Eli's Rehab Report

Home Health ~ Prepare for Major Therapy Threshold Changes -- or Face Serious Federal Scrutiny

Your episode calculations are about to get a lot more complicated

Home health agencies expecting a drastic change in how Medicare reimburses for home health therapy won't be disappointed by the prospective payment system refinements rule issued April 27.

As expected, the Centers for Medicare & Medicaid Services proposes changing the current 10-visit threshold to a staggered threshold at six, 14 and 20 visits. Further, CMS calls for "smoothing" payments for different visit levels within the three therapy categories, says consultant Mark Sharp with BKD in Springfield, Mo.

Case Mix Gets a Mix-up

CMS made sweeping changes to how it will determine and structure the payment categories, resulting in a proposed increase from the current 80 HHRGs (home health resource groups) to 153 categories.

A major reason for the drastic increase is taking long-stay patients into account. CMS will pay differently based on whether a beneficiary is in an "early" (first or second) episode or a "later" (third or later) episode.

Details: For these definitions, episodes don't have to directly follow one another but can be "adjacent" -- spaced apart up to 60 days, CMS says. And the definitions apply whether the subsequent or adjacent episodes take place at one home health agency or across multiple HHAs.

17 therapy categories: When combined with the other case mix change of paying differently for early and later visits, the result is a very complicated therapy reimbursement system. The new service domain will have five severity levels (S1-S5) based on visits that receive different payments over five episode and threshold increments, totaling 17 different payments for different therapy levels.

"On the surface, it is difficult to decipher how [the new thresholds] will contrast with the prior 10-visit therapy threshold as far as payment rates go," says Sharp, who presented a TCI-sponsored teleconference on the PPS changes May 17.
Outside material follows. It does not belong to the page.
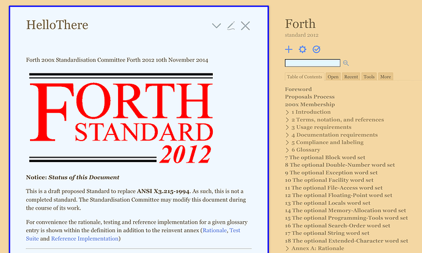Expand Annex A: Rationale in contents

[287, 249]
CMS Ponders Therapy Alternatives

CMS knew it needed to change the therapy threshold when it saw how much therapy utilization changed pre- and post-PPS, the agency says in the rule. It saw a "marked shift" in therapy delivery, from a concentration under 10 visits to a concentration over 10 visits. The current PPS clearly provides "undesirable incentives" with the single 10-visit trigger for a significant payment increase.
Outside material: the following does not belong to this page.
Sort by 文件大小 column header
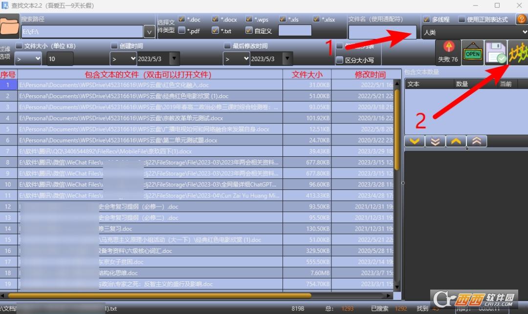528x314 pixels. [307, 75]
CMS looked at using items other than therapy visits to determine payments, including "pre-admission status on activities of daily living (ADL), more diagnoses with a focus on conditions such as stroke, and more OASIS variables," it says. But none of those proved successful in predicting the amount of therapy furnished.
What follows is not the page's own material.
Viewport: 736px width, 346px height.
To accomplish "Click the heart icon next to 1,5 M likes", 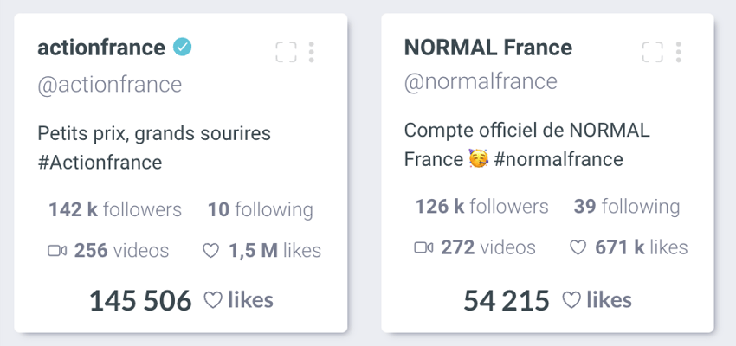I will point(210,251).

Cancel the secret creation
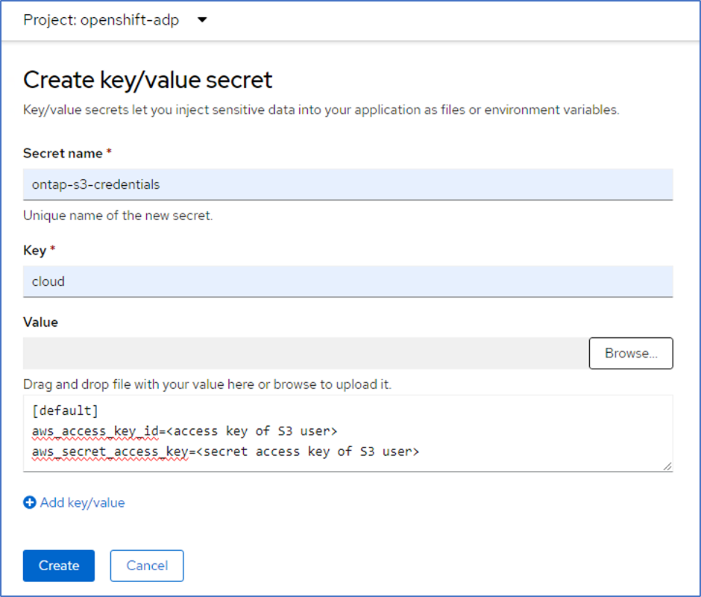pyautogui.click(x=147, y=566)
The agency also rejected using straight therapy visit or time amounts because it didn't want to undermine the PPS's bundled nature.

Review target: Regulators settled on the six, 14, 20 stagger because they found six to 13 visits reasonable for most episodes, CMS says. Intermediary medical reviewers will find discerning medical necessity for 14 or more therapy visits easier than discerning medical necessity for 10, while episodes requiring 20 or more visits will be quite rare and will receive significantly more payment.

"By avoiding a therapy threshold within [six to 13 visits] we hope to reduce the influence of payment incentives on treatment decisions," CMS says.

Note: The proposed rule is at
www.cms.hhs.gov/HomeHealthPPS/downloads/CMS-1541-P.pdf.